西田委員 御説明を聞いておりますと、やはりいろいろなところで恣意的なんだなということを感じるわけですね。

 実務経験といいますけれども、日本で外国弁護士ができることは、まさに御答弁にありましたとおり、法律事務じゃないわけですよね。ですから、外国法事務弁護士としての経験でもないわけですし、いわゆる国内での弁護士としての経験でもないわけで、単なる労務者の経験なわけで、これを実務経験に入れるというのは、ここはここでナンセンスに思うわけですね。あえて実務経験を大事にするというのであれば、入れるべきじゃないんではなかろうかというふうにも問題意識を持つところでございます。

 次に行きたいと思います。

 次は第四十八条です。この法律は、読んでいきますと、めくっていってはまたもとに戻り、めくっていってはまた戻りと非常に何か整理されていない感じがするわけでございますけれども、第四十八条、これもまさに私は参入障壁に近いような決め事ではなかろうかと思うんですけれども、在留義務ですね。外国法事務弁護士は、登録をされれば、一年のうち百八十日は日本にいなきゃいけないというふうに決められているわけでございます。
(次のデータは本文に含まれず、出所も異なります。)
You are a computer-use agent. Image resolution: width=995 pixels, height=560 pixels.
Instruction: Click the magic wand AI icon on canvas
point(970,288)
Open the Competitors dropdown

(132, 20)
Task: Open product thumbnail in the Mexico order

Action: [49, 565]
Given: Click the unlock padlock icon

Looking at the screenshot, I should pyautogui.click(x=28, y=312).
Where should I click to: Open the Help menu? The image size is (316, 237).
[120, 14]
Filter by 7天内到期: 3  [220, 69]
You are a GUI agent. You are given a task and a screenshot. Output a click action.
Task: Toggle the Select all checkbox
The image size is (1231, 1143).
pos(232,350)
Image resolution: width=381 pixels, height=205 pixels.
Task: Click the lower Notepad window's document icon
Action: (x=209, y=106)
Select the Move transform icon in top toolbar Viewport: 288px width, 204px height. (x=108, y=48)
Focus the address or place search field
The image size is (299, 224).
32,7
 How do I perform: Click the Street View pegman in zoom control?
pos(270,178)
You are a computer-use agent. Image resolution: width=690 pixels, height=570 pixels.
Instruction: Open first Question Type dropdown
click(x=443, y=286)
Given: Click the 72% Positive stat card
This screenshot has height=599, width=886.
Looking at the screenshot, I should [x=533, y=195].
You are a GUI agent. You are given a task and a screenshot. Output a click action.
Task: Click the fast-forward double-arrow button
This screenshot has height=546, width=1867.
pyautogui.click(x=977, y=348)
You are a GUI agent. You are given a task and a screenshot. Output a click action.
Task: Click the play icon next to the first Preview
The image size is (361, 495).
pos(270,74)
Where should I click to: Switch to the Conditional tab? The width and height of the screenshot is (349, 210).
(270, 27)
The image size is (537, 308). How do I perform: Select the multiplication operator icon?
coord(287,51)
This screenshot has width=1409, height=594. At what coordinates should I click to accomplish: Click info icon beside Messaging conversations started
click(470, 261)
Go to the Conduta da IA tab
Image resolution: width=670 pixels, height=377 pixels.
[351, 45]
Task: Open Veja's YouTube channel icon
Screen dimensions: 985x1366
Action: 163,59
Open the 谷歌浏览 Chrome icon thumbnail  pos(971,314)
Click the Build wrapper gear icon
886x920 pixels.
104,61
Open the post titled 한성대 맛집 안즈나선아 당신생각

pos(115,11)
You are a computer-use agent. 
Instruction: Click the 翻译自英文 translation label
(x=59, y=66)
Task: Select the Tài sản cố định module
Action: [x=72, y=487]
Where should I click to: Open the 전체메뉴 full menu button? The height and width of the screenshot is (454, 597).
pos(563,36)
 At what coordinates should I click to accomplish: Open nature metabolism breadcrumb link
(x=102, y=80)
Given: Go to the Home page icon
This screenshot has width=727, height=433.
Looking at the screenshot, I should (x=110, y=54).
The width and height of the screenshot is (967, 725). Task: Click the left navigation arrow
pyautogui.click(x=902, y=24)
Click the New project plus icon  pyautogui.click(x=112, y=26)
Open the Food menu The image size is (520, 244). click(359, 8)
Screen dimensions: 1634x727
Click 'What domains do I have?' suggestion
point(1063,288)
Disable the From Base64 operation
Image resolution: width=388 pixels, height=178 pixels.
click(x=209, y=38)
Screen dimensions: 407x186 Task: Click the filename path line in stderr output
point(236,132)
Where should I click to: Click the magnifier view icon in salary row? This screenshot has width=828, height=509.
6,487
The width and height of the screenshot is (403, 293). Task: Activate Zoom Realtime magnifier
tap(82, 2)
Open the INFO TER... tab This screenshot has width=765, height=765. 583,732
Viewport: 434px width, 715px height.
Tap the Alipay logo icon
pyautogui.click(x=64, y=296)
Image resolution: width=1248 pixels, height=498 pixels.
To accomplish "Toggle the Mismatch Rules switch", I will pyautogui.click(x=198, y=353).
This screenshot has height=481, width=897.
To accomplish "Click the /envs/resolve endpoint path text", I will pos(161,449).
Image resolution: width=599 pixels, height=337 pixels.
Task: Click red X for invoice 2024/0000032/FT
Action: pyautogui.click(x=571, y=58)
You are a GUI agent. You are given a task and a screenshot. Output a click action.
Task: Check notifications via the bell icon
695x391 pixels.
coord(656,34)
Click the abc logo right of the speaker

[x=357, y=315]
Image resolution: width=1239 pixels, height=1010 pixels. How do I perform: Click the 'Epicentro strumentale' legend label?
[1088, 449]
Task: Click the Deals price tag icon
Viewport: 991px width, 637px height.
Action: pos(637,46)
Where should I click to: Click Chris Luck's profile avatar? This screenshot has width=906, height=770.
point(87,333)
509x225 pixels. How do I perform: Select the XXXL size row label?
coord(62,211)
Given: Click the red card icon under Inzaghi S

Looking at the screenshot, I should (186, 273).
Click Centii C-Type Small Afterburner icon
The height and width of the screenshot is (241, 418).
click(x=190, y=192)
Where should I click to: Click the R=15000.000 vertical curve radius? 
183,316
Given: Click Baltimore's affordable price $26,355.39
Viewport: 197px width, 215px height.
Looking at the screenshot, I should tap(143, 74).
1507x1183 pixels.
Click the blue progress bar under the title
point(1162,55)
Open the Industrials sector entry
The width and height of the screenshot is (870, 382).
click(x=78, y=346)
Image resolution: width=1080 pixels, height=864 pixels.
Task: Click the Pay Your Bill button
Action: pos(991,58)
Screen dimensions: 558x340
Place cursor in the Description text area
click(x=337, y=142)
 この要件が果たして必要なのか。外国法を取り扱うわけでございますから、例えば、依頼を受けて、取り扱っている外国法のその外国に行って、現地に行って調査したり、もしくは検討したりしていかなければいけないことだって恐らくあろうかというふうにも思いますし、在留義務をあえてここで百八十日も課している意味が私はよくわからないわけです。そこで、これについて教えていただければと思います。

小川政府参考人 お答えいたします。

 外国法事務弁護士は、我が国において、基本的には、原資格国法に関する法律事務を取り扱うということを職務としているわけでございまして、長期間我が国から出国して不在となるような事態によって、依頼者に対して迷惑をかけないようにするという依頼者保護の観点から、また、形式的に登録のみをいたしまして、事務員的な立場で、資格のない者に法律事務の処理を任せるなどという状態になることを防ぐため、こういった理由から、少なくとも年の半分程度以上は我が国に在留する必要があると解されることによるものというふうに理解してございます。

西田委員 ありがとうございます。

 依頼者保護と、あとは法律事務を事務員に任せちゃだめだという御趣旨でお答えになりましたけれども、依頼者が、自分にとってこの弁護士でいいのかどうかというのは、それは依頼者が決めることであって、自分の利益に反するような弁護士であれば、それはすぐ取っかえるわけでございます。ですから、これも私は余計なお世話な気がしてなりません。また、法律事務を事務員さんに任せないようにするとおっしゃいますけれども、それは、そもそも、先ほどの三条の職務であったりするところで厳格にだめだと言っているわけでございますね。ですから、あえてまたここでこの百八十日の根拠にするというのも蛇足なような気がしてなりません。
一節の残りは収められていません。